Celebrating Switzerland’s most famous surrealist

Meret Oppenheim in her atelier in Oberhofen, Canton Bern in 1958 Keystone

A century after her birth, the legacy of Swiss artist Meret Oppenheim is being marked by major shows in Bern, Berlin and Vienna that reveal her ongoing influence, including in contemporary art.

This content was published on December 17, 2012 - 11:00
Michèle Laird in Bern,

Oppenheim is best known for “Breakfast in fur”, the teacup covered in gazelle fur that she created in 1936 when she was only 23. Overnight it became the icon of surrealism, but the resulting fame almost destroyed the young rebellious artist.

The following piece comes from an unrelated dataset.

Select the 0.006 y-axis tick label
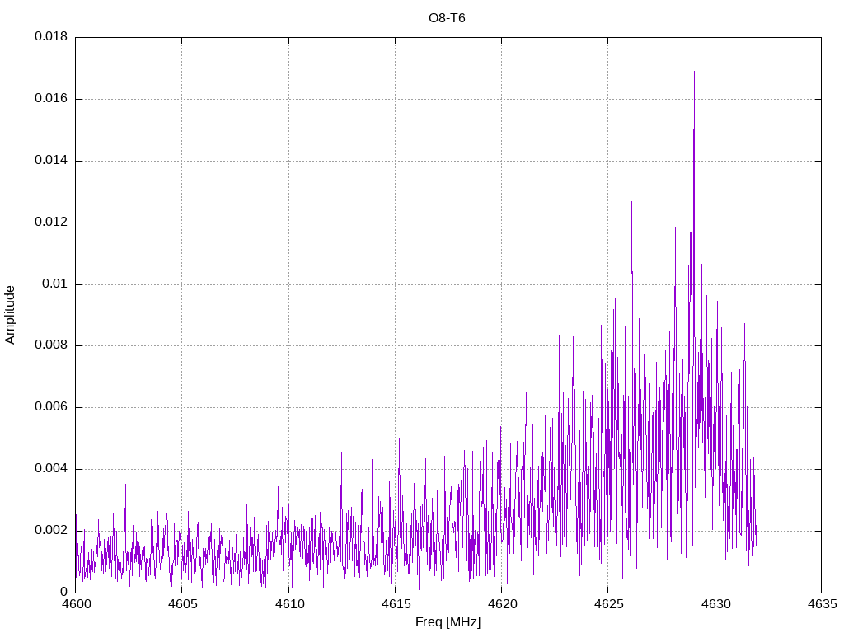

Oppenheim retreated back to Switzerland where she spent the rest of her life working outside all stylistic conventions and refusing all labels. Although she passed away in 1985, she is still considered a trailblazer of the avant-garde.

To do justice to Oppenheim’s multifaceted oeuvre - which includes paintings, sculptures, costumes, design and poetry - events are taking place at the Kunstmuseum in Bern until February and at the Bank Austria Kunstforum Vienna and Martin-Gropius-Bau in Berlin until the end of 2013.

Following on from the Kunstmuseum Bern’s 2006 retrospective, curator Kathleen Bühler decided to show how contemporary Oppenheim’s art and ideas have remained in an exhibition entitled “Meret’s Sparks”.

She invited five young artists based in Switzerland to display their own “surrealism” alongside a selection of 50 pieces by Oppenheim. The artists were selected not because of any visual similarities in their work, but because they shared Oppenheim’s “funny, erotic, anachronistic universes”.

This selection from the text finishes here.